Important considerations:
-
Synthetic data generated in Clean Rooms ML does not remove, redact, obfuscate, or sanitize any individual values, including personally identifiable information (PII) found in the original dataset. The synthetic dataset is generated by sampling values, but not whole records, from the original dataset.
-
If the original dataset contains similar rows, it's possible the synthetic data contains rows that look identical to rows in the original dataset.
Dataset preparation:
-
Avoid columns with a significantly imbalanced class distribution. This is especially important for the predicted value or “Y” column. Extreme imbalances reduce the synthetic dataset's overall privacy.
-
Clean Rooms ML doesn't support generating synthetic data from time series data where maintaining correlations across sequential records is important.
-
Clean Rooms ML doesn't support generating synthetic data from text or unstructured data.
-
The following data types are supported:
Data type name BIGINT BOOLEAN CHAR DATE DECIMAL FLOAT INTEGER LONG REAL SHORT SMALLINT TIME TIMESTAMP_LTZ TIMESTAMP_NTZ TINYINT VARCHAR
Limitations:
-
For synthetic data generation, the maximum number of predictive columns is one.
-
If the target column is categorical, the maximum number of categories in the orginal dataset is 100.
-
In the original dataset, the number of rows must be between 1,500 and 2.5 million and the maximum number of columns is 1.000. For non-null values in the target column, the minimum number of rows is 1,000.
Privacy metrics:
-
Clean Rooms ML provides a privacy score that measures how protected the generated synthetic data is against membership inference attacks (MIAs). The service holds out 5% of the original data from the synthesization process to calculate this score.
-
Scores near 50% are considered good; higher scores indicate less protection against MIAs.
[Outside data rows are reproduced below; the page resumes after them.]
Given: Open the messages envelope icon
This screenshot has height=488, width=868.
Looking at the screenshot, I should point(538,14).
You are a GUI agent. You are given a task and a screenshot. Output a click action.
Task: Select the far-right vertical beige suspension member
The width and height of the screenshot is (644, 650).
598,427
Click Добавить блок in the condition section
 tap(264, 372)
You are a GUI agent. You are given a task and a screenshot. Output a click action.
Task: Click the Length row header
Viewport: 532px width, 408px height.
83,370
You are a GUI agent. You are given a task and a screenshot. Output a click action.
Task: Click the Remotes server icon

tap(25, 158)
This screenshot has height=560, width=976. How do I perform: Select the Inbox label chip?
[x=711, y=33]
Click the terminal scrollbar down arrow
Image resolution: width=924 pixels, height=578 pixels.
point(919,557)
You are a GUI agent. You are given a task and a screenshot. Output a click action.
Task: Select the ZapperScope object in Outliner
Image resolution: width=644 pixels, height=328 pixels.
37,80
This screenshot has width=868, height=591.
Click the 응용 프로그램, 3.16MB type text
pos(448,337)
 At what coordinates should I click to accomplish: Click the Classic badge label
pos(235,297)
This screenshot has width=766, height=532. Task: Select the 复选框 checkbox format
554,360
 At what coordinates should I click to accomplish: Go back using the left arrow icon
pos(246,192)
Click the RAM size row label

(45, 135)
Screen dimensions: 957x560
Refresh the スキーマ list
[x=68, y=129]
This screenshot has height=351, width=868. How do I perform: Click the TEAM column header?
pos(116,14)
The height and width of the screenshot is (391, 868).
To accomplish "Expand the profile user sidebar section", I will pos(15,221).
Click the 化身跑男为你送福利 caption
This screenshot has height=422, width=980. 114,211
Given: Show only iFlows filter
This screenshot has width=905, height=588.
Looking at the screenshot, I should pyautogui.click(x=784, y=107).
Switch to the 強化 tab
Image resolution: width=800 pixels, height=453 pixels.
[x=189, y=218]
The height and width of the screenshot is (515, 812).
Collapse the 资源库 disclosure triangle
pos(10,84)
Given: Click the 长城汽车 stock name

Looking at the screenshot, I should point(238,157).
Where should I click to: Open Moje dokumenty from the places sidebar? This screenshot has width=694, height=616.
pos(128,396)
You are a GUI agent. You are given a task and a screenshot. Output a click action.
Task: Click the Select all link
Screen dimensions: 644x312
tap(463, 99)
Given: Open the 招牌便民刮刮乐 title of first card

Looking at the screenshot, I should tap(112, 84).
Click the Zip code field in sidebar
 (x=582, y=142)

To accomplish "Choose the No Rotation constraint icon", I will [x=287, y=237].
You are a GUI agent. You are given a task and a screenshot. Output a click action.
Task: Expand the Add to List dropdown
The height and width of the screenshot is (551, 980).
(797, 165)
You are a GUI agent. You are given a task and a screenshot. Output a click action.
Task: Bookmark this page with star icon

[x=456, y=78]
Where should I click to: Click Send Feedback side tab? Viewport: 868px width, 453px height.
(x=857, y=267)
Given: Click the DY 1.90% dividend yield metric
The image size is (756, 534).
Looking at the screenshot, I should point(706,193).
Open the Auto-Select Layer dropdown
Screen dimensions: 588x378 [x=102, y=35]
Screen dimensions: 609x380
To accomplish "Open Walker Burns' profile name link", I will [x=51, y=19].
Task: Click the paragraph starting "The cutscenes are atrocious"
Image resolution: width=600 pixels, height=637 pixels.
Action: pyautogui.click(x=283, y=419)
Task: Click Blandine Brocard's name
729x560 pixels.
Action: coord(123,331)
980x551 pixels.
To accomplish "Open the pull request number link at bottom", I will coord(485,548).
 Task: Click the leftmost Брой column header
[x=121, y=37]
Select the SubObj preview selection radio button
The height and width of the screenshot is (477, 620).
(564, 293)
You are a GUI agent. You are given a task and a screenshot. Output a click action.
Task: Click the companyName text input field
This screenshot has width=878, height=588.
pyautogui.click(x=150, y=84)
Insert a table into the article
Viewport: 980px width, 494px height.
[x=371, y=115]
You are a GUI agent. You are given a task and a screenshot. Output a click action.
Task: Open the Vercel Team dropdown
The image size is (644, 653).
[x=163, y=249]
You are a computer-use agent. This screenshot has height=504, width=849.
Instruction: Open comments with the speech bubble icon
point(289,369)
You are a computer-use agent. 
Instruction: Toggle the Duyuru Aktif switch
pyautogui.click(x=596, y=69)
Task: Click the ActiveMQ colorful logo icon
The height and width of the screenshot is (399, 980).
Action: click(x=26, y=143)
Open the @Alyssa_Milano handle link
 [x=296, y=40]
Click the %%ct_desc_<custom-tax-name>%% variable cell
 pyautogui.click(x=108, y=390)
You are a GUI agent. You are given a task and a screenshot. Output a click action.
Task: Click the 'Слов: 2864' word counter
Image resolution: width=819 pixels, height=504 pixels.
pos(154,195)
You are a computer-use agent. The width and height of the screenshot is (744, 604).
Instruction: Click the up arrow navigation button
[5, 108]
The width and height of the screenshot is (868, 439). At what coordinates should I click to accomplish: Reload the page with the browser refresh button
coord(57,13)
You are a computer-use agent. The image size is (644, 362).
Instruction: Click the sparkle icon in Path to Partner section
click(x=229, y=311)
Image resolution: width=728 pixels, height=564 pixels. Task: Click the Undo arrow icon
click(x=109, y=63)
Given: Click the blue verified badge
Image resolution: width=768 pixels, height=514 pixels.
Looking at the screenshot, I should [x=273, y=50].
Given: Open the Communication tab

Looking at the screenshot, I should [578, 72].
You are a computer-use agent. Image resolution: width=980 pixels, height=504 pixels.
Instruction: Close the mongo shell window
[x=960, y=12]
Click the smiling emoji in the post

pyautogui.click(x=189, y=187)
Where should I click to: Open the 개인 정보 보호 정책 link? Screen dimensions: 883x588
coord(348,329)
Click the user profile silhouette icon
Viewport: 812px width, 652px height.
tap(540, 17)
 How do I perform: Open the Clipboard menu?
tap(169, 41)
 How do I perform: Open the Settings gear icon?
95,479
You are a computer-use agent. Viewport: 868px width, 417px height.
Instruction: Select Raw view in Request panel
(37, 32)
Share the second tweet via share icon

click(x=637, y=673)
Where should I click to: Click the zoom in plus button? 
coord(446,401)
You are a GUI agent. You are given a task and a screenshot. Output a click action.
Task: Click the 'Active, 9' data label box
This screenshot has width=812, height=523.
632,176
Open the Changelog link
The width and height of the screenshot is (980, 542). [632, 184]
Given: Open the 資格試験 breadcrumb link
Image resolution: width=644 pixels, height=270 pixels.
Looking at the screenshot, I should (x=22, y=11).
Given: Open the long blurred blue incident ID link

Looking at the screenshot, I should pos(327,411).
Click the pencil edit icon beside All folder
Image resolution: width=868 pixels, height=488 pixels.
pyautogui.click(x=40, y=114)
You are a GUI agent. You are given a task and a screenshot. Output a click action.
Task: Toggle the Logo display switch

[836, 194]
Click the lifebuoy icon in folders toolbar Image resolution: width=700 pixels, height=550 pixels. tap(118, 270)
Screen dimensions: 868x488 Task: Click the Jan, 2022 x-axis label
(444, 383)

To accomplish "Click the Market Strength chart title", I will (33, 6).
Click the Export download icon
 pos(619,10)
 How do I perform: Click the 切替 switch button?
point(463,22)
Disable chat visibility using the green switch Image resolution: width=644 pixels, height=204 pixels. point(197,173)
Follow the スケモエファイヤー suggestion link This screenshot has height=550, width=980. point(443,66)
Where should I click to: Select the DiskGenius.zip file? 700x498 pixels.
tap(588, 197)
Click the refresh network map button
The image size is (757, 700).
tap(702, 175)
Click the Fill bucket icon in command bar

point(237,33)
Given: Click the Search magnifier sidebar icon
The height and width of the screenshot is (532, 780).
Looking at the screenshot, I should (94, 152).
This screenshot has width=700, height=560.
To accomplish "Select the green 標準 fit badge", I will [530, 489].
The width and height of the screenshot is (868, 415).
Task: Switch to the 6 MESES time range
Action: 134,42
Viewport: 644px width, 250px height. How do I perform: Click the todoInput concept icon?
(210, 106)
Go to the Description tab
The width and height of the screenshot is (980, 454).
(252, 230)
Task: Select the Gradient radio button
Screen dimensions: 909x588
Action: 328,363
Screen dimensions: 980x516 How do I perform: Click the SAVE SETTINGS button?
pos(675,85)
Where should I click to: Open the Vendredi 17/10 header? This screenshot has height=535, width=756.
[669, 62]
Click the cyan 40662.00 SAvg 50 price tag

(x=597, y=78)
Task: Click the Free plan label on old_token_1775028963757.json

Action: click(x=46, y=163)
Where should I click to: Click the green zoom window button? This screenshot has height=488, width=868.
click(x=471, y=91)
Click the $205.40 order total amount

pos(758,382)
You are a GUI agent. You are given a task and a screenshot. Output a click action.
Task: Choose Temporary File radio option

Scores significantly below 50% are rare and may be due to non-representation of patterns from the original data in the synthesized data.
Downstream custom model:
-
Synthetic data generated in Clean Rooms ML is best suited for training binary classification models and multi-class classification models with up to five classes.
-
Training regression models using synthetic data generated in Clean Rooms ML may result in low model accuracy, as measured by Root Mean Square Error (RMSE).